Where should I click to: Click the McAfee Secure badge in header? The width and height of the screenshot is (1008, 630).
::::
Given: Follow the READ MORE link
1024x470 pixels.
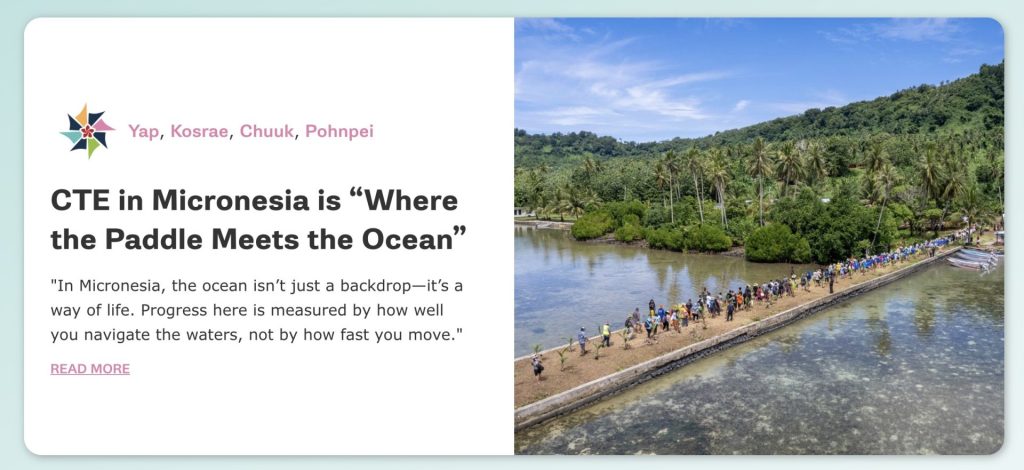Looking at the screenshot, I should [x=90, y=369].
::::
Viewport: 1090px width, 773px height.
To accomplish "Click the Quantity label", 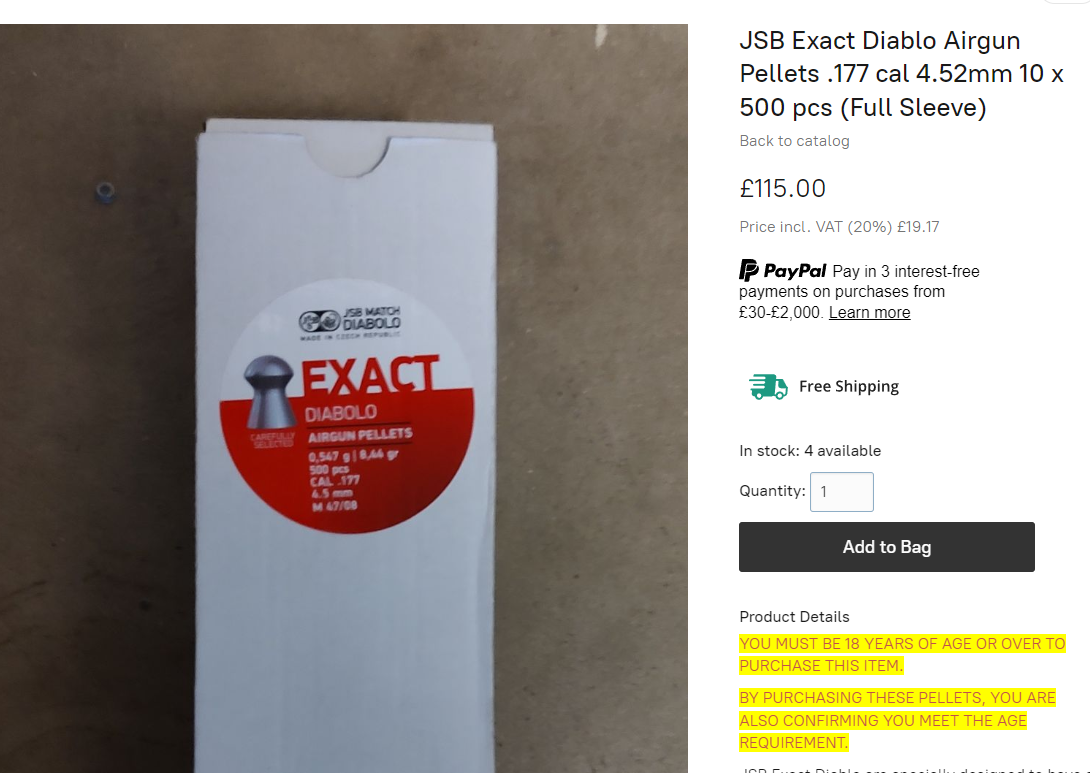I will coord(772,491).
::::
• _Exercise requirements_
Put the material into a JSON list of strings, one string per line and blank lines omitted, starting with the line that contains "Given: Follow the READ MORE link" and going on through the line that contains "Looking at the", both included. Leave the pictures out of the list.

• _Finished answer_
[
  "Given: Follow the READ MORE link",
  "1024x470 pixels.",
  "Looking at the screenshot, I should [x=90, y=369]."
]